The host of the show, Mark O. Washington, deputy information systems security manager with USARCENT network security, is optimistic that this style of presenting cybersecurity techniques will be beneficial for the audience.

"What's most appealing is that it's interactive, we were not bombarded with a slide presentation," said Capt. Georgia Williams, a network operations deputy with 160th South West Asia Cyber Center. "Written word is my preferred method of learning, but I am a visual learner as well. With a topic like this, I don't think a slide presentation alone would be sufficient."

Rounding out the cast of the show are Spc. Zackery Mueller, Spc. Travis Fowler, information technology specialists at USARCENT, and Malcolm Roberts, information system security deputy at USARCENT. In the show, they play themselves, but each has a catch phrase or moniker they are known for.

Mueller yells his catch phrase "Boosh" and throws his hands in the air, Fowler is known as the "counter-analysis man", and Roberts, the "stat man," can spit out cybersecurity stats for any occasion.

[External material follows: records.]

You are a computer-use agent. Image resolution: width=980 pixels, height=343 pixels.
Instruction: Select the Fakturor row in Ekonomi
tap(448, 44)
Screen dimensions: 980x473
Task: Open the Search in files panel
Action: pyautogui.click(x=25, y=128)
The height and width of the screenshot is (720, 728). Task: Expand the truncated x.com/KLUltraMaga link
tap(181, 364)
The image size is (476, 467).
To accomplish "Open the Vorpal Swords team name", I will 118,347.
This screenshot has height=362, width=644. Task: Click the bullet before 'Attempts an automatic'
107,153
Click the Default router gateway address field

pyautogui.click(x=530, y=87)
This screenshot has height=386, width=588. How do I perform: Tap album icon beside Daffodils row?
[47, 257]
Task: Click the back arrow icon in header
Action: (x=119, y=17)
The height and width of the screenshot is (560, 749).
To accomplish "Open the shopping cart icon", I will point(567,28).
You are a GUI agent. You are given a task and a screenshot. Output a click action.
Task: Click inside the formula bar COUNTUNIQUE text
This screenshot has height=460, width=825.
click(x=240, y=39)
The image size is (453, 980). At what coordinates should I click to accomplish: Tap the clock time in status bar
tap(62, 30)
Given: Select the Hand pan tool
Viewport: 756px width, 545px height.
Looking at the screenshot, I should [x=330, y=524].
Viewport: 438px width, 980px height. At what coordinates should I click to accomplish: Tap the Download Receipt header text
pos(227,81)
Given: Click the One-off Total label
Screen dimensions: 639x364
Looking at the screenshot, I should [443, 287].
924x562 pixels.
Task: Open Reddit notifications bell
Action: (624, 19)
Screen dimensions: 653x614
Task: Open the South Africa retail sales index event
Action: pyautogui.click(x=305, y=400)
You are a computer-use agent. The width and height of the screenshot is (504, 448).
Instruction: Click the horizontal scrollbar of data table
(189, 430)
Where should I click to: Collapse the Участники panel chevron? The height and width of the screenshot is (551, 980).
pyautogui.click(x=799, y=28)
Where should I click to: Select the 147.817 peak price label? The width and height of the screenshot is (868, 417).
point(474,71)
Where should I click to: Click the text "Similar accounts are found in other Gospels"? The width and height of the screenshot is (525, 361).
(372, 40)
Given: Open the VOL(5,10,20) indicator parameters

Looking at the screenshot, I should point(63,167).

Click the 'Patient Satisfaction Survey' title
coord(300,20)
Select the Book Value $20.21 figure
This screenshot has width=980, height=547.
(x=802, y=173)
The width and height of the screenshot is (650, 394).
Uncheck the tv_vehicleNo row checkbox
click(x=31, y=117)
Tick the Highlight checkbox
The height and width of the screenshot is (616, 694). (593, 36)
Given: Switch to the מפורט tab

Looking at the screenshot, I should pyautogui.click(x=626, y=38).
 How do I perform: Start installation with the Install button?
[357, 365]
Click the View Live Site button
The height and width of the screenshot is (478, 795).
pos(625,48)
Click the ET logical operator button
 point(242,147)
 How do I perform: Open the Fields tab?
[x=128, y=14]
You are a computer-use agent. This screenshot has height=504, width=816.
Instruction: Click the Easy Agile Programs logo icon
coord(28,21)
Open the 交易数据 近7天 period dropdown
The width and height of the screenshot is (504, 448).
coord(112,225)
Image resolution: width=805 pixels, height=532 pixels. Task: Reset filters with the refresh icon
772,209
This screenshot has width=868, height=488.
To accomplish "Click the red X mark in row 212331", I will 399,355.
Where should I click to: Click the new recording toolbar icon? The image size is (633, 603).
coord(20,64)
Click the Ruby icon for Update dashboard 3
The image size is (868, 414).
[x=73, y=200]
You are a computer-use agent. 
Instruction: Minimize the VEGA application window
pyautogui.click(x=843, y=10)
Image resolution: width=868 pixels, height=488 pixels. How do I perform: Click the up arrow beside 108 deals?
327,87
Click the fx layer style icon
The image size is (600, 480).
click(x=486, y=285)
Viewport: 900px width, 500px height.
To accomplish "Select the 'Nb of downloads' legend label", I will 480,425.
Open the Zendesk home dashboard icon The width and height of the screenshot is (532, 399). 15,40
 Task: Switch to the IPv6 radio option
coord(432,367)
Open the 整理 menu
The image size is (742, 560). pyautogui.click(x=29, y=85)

With the college and pro football seasons well underway, the familiar style of this show comes at the right time for many sports fans.

"I am a sports fan and love being outdoors," said Thelma Wandahl-Bundesen, information system security office at USARCENT. "I think it was wonderful to learn about cybersecurity in a fun way."

The second iteration of the show was entitled "Privileged Access" and covered some of the biggest insider threats that has affected many organizations from the inside. There are two more shows scheduled to wrap-up cybersecurity awareness month.

At the end of each show, a football is thrown into the audience, handed off or passed to another audience member who is given the chance to answer questions to win a prize. The prize is the joy of knowing the answer or having a good memory of the show when answering correctly.